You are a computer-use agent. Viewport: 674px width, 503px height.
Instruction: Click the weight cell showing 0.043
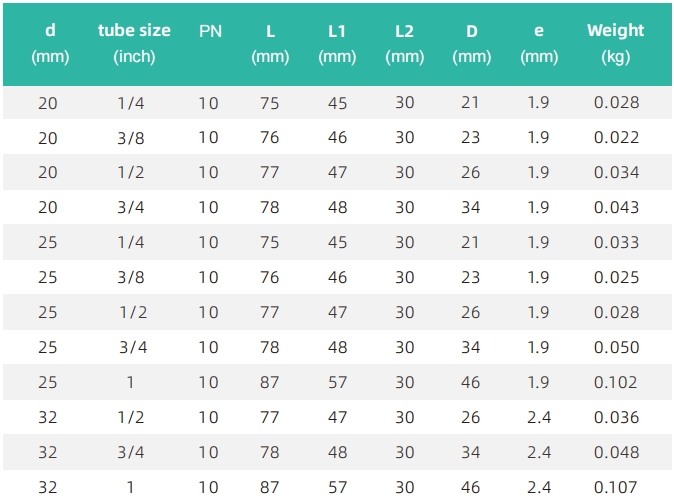click(616, 207)
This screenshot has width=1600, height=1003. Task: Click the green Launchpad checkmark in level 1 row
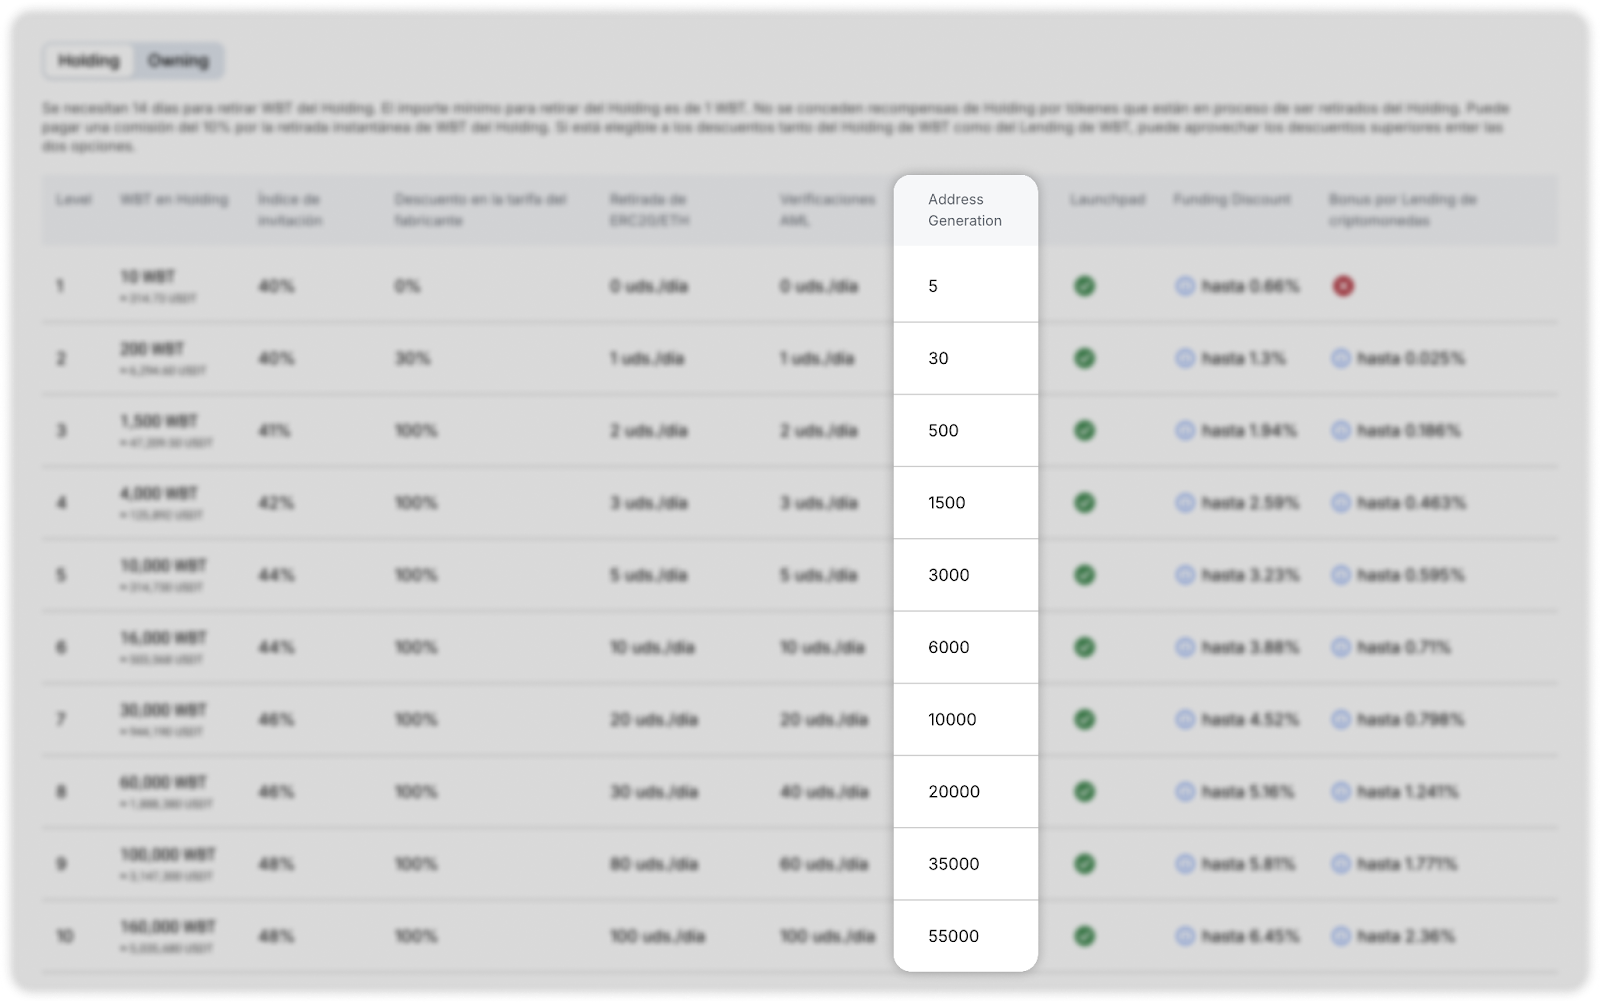point(1084,286)
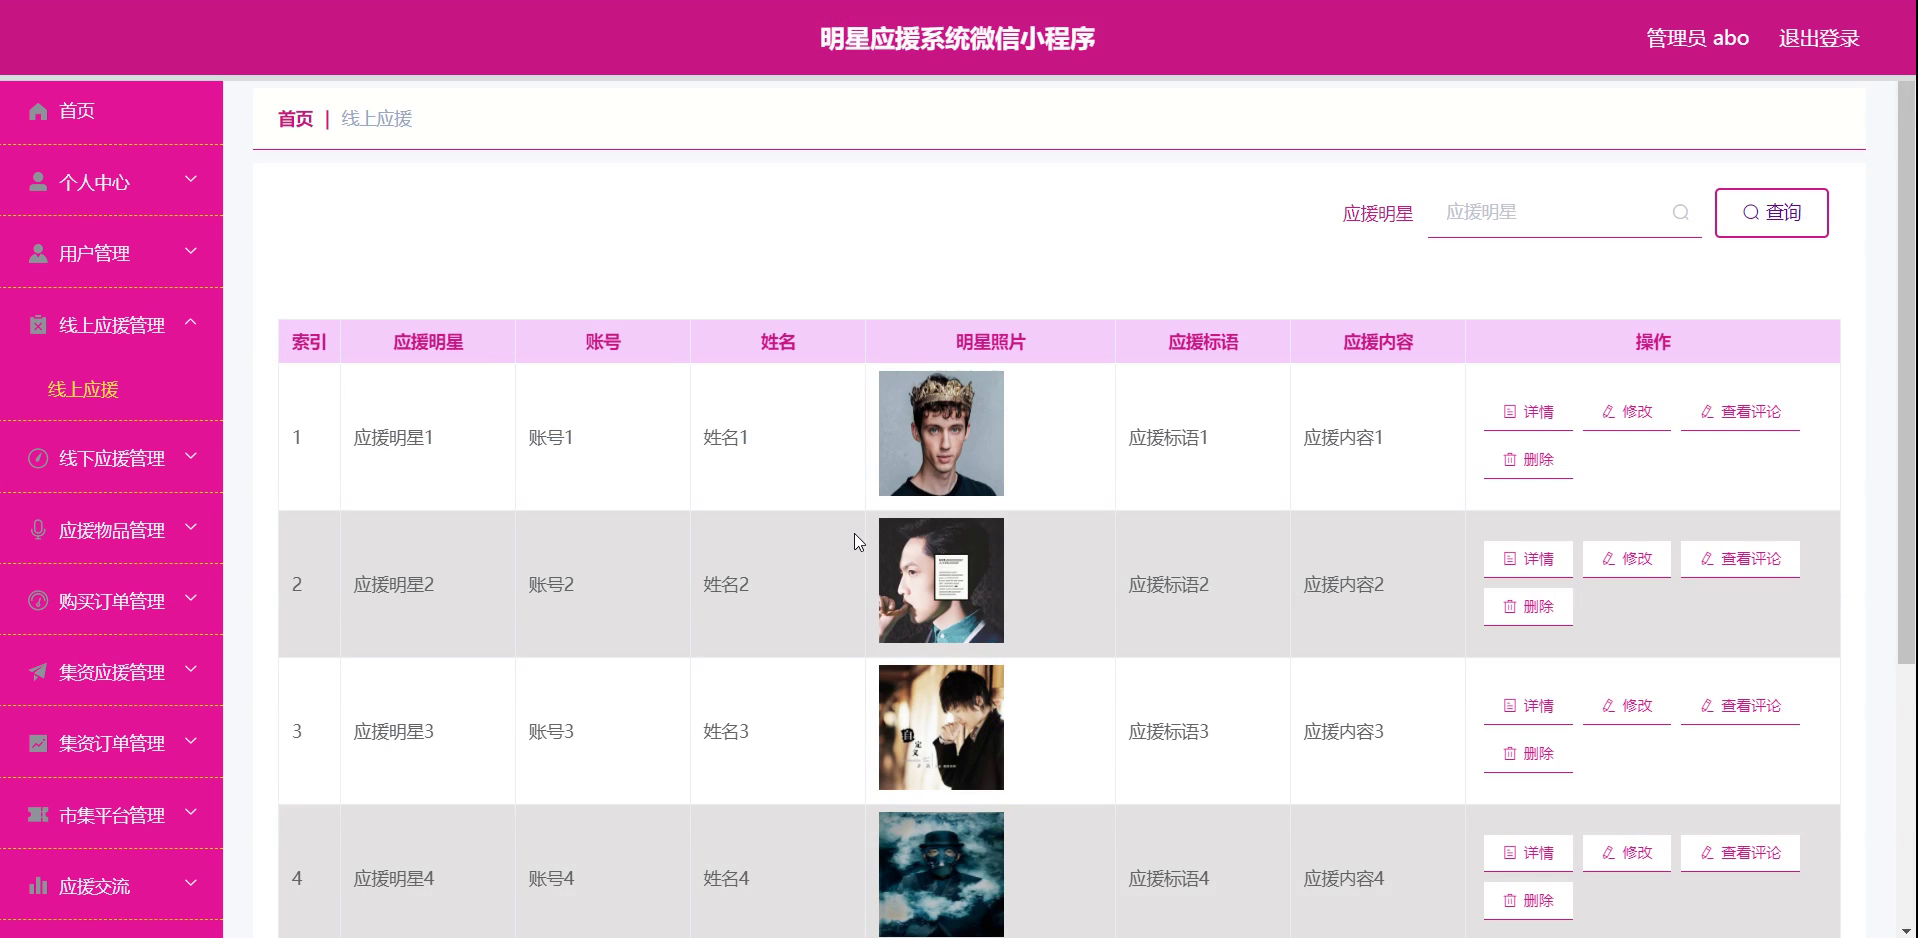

Problem requirements => Output the listing above word for word, from the first line to the last, and leave out the pictures.

Task response =>
You are a computer-use agent. Viewport: 674px width, 503px height.
Instruction: Click the weight cell showing 0.043
click(616, 207)
This screenshot has width=1600, height=1003. Task: Click the green Launchpad checkmark in level 1 row
point(1084,286)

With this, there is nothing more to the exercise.